Ya no recuerdo desde cuando nos conocemos. Tiene tanto tiempo. Eres una de mis pocas amigas aunque no tengamos en común más que nuestra vida bohemia. Odias mis textos, odias cualquier cosa que escribo, odias mis letras. “Te dedicas a exhibir a la gente como si tú fueras mejor que ellas” dices. “Lo bueno es que eres bonita” te contesto. “Eres un pendejo” es tu respuesta habitual.
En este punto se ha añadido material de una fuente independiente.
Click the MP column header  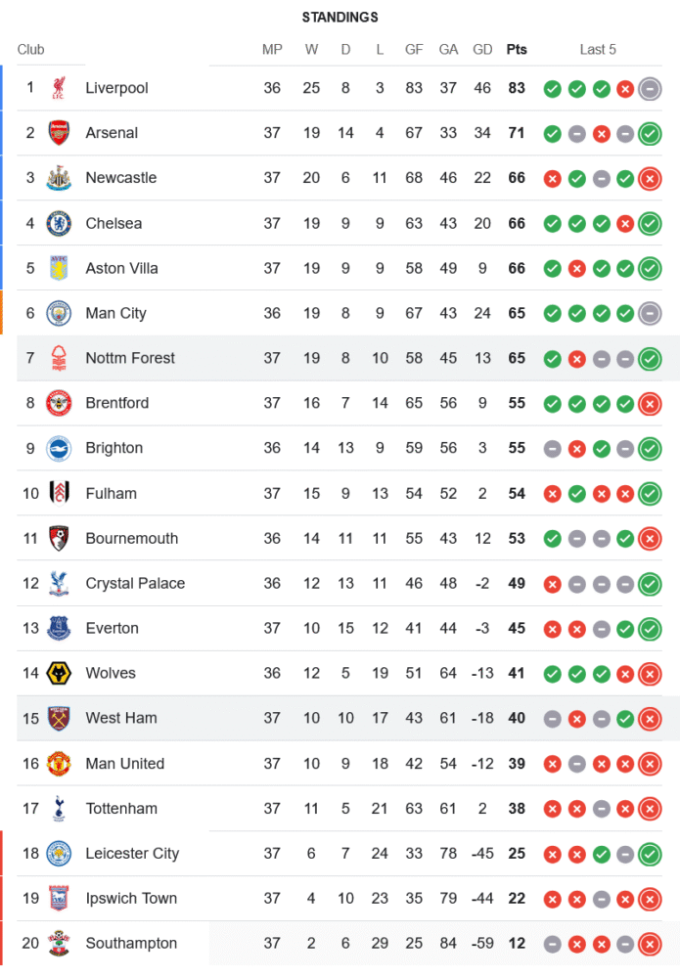[272, 50]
Una ocasión me llevaste a una marcha-mitin, de esas que tanto te gustan. Roja, comunista, revoltosa, injusticiafóbica; esas palabras te definen. Te gusta cooperar con Greenpeace, con Amnistía Internacional, con cualquier cosa que ayude a salvar el mundo. En la pared del cuarto tienes colgada una fotografía del Che Guevara, y junto a ella un póster de Bono. A mí me revienta ese grupo.
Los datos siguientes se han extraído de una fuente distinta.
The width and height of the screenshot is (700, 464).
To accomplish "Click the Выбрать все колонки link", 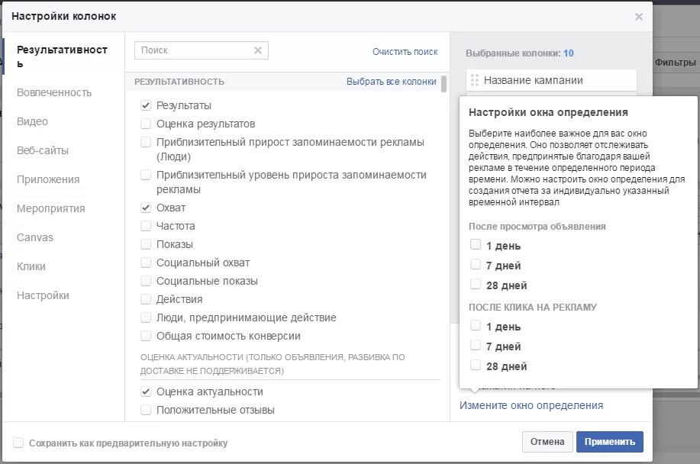I will (391, 82).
No sé para qué fui. Caminando en medio de ese montón de rijosos, reclamándole al gobierno por las muertes del 2 de octubre. No sé qué hacía ahí si no comparto esas ideas. Marx me importa un carajo. Los muertos de Tlaltelolco tampoco me importan. Por mí se pueden volver a morir. Pero ahí estaba yo. Arrastrado como perro.
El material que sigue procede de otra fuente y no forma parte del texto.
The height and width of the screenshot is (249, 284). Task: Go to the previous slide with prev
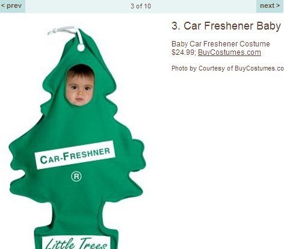point(13,6)
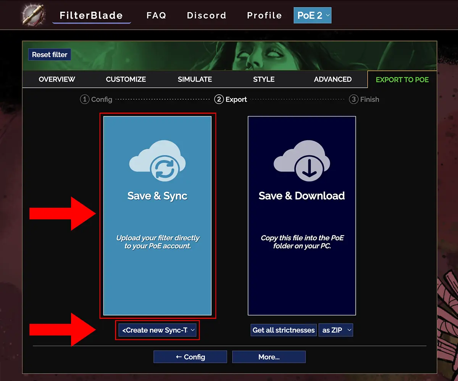Click the Get all strictnesses button

click(x=284, y=330)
Después de ese día, en el cual me sentí tan fuera de lugar como un mendigo en cena de embajador, me juré no volver a participar en nada parecido. Te lo dije.

Tú lo sigues haciendo y aún somos amigos.

No sé quién de los dos sea más soñador; si tú por querer cambiar el mundo o yo por querer convertirme en escritor.

Si hay alguien que luzca ridículo desnudando su alma, ese soy yo. No sirvo para esto. Lo sabes. Puedes llamarme discapacitado emocional, un tullido sentimental. Sabes que por eso me oculto detrás de las letras, de las historias que invento para publicarlas en cualquier espacio. Aunque, si hay alguien que luzca hermosa mostrando su alma, esa eres tú. Por eso me gustaba platicar contigo.

¿Por qué tenías que irte?

Te extraño... el agua se siente muy fría cuando tú no estás.

E.

lunes, 30 de julio de 2007

No te pareces a nadie viva ni muerta...


Hola,

Sabes que el primer beso no se da con la boca, sino con la mirada. Tal vez sea cierto. Nos hemos besado muchas veces con nuestras palabras.

Te conozco, me conoces. Sabemos exactamente quienes somos, hasta dónde podemos llegar, hasta dónde no dan más nuestras fuerzas. Sabemos que nos amamos. A nuestra manera, pero nos amamos.

Eres etérea. Existes flotando entre mis sueños. Eres como un martini en su larga copa. Eres un ferrari, un lamborgini. Eres un diamante. Eres un par de medias de seda bajando por unas hermosas piernas. Eres la música de un piano. Eres un collar de perlas, una billetera de piel. Eres una canción de los Pixies, un millón de dólares. Eres un disco de vinil, una película en 8 milímetros. Eres un platillo de sushi, eres un anuncio en la carretera. Eres un vestido negro, una tina llena de burbujas. Eres un libro con pasta roja. Eres un mullido sillón. Eres una fotografía descansando en mi escritorio, un traje sastre. Eres unos levi´s, unos tacones de terciopelo. Eres una noche en Nueva York.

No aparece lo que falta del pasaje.